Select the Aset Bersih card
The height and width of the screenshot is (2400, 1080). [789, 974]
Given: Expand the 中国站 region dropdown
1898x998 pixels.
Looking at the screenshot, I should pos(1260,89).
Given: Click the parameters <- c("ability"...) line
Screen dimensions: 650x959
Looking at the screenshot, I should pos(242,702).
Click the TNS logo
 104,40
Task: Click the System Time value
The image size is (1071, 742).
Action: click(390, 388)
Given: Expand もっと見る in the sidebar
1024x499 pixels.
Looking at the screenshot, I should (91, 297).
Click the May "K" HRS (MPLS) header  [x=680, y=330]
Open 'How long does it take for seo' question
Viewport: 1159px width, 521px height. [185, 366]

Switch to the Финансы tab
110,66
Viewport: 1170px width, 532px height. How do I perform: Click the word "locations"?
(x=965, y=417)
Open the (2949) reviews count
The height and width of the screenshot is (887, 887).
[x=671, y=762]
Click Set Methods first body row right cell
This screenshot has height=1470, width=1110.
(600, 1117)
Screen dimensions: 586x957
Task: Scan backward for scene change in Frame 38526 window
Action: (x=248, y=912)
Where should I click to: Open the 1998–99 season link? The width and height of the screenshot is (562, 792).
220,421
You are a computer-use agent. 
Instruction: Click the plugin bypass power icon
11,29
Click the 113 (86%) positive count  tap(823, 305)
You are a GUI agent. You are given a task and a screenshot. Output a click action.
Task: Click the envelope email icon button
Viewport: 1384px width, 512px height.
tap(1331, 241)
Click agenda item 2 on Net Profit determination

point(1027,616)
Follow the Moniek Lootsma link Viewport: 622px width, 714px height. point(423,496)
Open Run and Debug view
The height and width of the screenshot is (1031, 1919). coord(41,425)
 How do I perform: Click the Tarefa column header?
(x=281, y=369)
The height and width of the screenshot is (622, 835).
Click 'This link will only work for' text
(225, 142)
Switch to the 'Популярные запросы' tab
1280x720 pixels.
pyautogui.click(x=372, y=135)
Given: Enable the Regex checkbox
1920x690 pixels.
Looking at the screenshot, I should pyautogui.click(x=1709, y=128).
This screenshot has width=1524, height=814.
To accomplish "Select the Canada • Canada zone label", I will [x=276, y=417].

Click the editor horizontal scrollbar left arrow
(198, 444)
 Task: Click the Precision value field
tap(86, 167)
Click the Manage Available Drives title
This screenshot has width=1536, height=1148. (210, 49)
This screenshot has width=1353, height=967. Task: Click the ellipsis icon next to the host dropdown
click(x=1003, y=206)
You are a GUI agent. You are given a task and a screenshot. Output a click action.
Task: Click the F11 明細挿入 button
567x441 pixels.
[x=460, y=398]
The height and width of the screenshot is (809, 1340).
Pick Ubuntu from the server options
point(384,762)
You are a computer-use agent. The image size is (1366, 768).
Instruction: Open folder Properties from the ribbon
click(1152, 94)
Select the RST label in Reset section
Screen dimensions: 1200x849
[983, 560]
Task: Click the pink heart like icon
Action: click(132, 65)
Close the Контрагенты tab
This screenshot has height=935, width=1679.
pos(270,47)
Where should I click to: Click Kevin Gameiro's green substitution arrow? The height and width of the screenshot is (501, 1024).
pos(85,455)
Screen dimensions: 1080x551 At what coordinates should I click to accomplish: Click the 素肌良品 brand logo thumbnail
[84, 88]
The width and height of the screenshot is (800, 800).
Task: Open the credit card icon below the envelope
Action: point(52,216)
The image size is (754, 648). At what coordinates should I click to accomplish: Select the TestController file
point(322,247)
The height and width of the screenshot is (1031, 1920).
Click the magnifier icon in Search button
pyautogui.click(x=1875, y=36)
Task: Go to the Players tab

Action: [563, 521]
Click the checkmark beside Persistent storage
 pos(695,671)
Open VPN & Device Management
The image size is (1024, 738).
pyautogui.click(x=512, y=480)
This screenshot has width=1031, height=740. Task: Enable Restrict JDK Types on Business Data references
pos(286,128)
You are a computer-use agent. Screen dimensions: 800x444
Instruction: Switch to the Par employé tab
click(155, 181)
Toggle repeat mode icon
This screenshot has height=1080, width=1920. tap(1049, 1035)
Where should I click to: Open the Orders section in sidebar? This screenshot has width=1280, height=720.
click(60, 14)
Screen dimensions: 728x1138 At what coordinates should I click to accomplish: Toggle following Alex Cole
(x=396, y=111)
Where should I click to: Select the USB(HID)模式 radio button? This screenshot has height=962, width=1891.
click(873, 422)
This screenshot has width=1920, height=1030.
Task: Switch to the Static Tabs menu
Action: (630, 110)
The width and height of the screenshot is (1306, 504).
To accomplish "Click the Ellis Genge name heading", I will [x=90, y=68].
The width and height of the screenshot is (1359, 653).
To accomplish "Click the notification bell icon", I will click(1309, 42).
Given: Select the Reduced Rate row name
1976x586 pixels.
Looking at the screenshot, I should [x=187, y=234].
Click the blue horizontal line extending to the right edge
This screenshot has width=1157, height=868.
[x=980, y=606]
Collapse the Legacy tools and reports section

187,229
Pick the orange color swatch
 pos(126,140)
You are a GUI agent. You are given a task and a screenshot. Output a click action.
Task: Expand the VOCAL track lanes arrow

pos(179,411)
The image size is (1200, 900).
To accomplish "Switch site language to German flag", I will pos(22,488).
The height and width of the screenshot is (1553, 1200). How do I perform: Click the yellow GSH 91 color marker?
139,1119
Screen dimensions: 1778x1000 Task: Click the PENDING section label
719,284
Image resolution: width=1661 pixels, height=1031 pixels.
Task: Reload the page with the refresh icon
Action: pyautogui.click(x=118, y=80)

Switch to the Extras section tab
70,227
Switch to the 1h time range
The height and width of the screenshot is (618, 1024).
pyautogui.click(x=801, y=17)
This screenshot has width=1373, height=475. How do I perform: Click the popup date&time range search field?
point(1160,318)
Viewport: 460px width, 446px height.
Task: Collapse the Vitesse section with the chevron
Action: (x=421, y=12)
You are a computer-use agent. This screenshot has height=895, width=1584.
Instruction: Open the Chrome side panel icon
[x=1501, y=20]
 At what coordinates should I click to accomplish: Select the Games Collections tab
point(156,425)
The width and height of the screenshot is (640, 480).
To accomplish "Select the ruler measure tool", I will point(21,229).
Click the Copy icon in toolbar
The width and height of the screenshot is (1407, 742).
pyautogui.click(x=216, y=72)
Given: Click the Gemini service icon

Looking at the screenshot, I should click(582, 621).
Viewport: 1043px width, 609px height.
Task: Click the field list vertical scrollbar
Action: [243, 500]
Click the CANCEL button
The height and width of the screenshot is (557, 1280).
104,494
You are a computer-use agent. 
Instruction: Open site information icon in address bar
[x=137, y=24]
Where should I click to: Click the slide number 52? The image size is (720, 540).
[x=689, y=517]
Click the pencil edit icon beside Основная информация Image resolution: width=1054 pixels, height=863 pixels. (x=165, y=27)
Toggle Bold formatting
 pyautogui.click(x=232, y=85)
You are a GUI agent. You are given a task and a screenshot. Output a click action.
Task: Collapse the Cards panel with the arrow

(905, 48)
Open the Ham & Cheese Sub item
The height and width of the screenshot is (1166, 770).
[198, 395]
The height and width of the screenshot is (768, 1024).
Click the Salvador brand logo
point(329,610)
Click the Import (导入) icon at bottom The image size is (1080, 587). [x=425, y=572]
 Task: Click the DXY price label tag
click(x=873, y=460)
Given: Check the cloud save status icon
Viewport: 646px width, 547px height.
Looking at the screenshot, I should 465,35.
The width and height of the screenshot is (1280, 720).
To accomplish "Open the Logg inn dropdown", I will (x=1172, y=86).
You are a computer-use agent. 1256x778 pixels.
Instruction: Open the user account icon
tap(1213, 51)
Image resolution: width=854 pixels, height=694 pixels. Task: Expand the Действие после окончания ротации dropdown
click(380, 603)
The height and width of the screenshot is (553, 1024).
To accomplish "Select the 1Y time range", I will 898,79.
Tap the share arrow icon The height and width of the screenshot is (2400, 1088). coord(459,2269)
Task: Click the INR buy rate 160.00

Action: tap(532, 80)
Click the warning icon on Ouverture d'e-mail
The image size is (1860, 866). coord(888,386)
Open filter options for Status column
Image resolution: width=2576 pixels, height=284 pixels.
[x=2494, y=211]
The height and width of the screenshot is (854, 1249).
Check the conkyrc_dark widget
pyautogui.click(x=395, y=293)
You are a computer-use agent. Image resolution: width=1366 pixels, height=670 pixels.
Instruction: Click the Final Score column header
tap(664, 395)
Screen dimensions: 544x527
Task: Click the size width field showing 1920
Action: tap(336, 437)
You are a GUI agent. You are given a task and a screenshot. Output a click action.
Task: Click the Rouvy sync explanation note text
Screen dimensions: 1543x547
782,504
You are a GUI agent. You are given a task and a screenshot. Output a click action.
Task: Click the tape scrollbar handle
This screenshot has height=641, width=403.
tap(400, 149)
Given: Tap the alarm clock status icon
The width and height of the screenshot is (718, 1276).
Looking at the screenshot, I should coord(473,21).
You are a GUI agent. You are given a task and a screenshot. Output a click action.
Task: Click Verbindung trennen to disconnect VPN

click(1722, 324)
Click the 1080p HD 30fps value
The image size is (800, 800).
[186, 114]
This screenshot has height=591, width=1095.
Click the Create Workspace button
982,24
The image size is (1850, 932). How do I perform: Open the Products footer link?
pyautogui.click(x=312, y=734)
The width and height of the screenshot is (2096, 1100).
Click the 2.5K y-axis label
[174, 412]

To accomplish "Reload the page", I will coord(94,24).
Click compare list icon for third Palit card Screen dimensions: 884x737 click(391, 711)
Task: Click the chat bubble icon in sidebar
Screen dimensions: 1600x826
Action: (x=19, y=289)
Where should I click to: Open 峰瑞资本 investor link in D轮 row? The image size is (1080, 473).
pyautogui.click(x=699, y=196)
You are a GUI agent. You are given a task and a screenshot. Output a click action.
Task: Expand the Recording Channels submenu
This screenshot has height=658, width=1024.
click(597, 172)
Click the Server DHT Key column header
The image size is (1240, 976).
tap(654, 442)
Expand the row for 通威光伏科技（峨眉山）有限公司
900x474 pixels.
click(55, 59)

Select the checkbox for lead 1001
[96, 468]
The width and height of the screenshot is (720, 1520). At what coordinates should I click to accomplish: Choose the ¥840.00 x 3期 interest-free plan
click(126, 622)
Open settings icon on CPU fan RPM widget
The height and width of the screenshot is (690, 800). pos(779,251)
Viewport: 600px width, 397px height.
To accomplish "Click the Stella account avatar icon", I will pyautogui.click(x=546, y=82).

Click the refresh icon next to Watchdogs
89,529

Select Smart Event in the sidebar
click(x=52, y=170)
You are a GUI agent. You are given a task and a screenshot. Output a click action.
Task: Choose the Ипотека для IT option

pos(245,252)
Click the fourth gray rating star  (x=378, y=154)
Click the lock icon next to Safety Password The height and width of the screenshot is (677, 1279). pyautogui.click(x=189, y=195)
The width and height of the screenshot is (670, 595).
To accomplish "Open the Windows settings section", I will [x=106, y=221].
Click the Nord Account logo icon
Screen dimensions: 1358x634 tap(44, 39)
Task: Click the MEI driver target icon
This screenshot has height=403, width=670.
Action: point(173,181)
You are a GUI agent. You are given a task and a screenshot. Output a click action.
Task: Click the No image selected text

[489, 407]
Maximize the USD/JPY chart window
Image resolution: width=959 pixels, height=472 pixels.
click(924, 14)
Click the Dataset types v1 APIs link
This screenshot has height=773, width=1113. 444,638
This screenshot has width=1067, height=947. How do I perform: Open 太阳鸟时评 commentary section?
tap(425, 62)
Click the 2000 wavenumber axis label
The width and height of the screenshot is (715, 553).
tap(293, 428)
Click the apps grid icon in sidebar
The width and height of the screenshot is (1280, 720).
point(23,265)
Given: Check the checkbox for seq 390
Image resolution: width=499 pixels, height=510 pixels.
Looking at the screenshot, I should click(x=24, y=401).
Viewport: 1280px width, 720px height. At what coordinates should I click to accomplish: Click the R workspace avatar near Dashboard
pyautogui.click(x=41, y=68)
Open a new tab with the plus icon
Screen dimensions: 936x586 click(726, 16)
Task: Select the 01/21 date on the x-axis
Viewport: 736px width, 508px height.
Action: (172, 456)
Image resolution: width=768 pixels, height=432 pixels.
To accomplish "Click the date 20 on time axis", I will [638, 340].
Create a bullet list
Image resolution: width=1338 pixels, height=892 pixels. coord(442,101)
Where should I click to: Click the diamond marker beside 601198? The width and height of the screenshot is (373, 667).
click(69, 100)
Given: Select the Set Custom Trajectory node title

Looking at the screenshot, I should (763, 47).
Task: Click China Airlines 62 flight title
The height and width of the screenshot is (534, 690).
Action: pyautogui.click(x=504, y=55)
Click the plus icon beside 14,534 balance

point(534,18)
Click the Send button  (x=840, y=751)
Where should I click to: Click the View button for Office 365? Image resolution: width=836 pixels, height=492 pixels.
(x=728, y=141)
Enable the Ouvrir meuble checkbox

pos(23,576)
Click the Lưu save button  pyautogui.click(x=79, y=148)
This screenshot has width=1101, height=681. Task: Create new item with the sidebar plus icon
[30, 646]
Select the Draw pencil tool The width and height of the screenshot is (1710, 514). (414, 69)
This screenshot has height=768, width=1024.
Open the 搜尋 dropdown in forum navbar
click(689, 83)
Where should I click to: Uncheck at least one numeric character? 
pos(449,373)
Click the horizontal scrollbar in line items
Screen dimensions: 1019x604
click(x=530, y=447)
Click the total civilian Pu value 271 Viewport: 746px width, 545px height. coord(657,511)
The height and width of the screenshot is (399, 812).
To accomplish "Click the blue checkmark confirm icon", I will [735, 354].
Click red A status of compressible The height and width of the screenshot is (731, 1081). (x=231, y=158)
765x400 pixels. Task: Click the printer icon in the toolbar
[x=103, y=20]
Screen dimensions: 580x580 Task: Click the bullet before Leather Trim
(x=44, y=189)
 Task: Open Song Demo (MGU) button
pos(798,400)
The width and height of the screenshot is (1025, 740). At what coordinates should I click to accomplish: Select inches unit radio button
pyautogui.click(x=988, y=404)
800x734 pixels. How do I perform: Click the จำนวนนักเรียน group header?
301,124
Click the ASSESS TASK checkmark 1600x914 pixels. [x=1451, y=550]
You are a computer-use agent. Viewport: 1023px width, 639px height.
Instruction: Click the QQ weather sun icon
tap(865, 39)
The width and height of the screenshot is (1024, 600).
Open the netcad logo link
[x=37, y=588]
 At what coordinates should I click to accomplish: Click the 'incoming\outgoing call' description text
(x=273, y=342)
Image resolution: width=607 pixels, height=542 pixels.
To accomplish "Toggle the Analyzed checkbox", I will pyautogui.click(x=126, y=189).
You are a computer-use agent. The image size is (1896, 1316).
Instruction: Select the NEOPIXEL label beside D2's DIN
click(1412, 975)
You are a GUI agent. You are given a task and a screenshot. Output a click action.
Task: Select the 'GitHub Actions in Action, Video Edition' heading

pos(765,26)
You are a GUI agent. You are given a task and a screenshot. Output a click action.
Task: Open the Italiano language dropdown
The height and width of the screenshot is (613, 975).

====================

▸ GOAL OF THE EXERCISE: Output each line of the listing above that has "language".

▸ EXERCISE ANSWER:
To accomplish "Switch site language to German flag", I will pos(22,488).
Task: Open the Italiano language dropdown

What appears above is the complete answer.